12Un diagnostic agraire établi pour tout le bassin versant6 avait abouti à une typologie de huit systèmes de production. Dans la zone étudiée autour de nos villages, on n’en rencontre que sept : les ménages sans terre (se livrant à l’élevage ovin et au salariat, agricole ou non agricole) ; trois types d’exploitations en agriculture pluviale (distingués selon la taille, de 0,1 à 3 ha), deux types d’exploitations pour l’essentiel irriguées (de 0,4 à 6 ha, le type le plus favorisé n’existant que chez les Lingayats) et les estates (voir infra).

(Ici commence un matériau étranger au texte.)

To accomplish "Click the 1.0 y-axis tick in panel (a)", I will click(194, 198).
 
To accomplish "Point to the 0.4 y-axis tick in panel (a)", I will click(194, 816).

13Une telle classification, qui correspond à une véritable hiérarchie agraire, est fondée sur deux composantes : la propriété foncière et la disponibilité en eau (sans compter la hiérarchie des castes, très corrélée aux deux autres). L’irrigation est un facteur clé pour l’enrichissement ou simplement la viabilité de l’exploitation : un demi-hectare irrigué est en général suffisant pour une famille de taille moyenne, quand il en faut deux en agriculture pluviale [Landy 2014]. L’irrigation est elle-même très liée à la propriété foncière, puisque les gros exploitants ont les moyens d’investir plus facilement dans des forages, de plus en plus profonds à mesure que s’épuise l’aquifère. Les subventions publiques pour creuser des puits sont importantes et ciblent parfois les basses castes. Néanmoins, la question majeure, pour la survie des exploitations, demeure la terre, plus que l’eau.

14En dépit de ces contraintes, le canton (taluk) de Gundlupet avait une densité de population rurale de 143 hab/km2 lors du recensement de 2011. Une pression démographique non négligeable pour un climat sahélo-soudanais ! De fait, ici, comme dans la plupart des campagnes indiennes, l’exode rural est très limité [Landy et Varrel op. cit.]. Cela ne signifie pas pour autant sédentarité : très nombreux sont les petits paysans, sans terre ou dépourvus d’irrigation, à compléter leurs revenus par une émigration en saison sèche, le plus souvent dans les plantations de café ou les chantiers du bâtiment au Kerala voisin.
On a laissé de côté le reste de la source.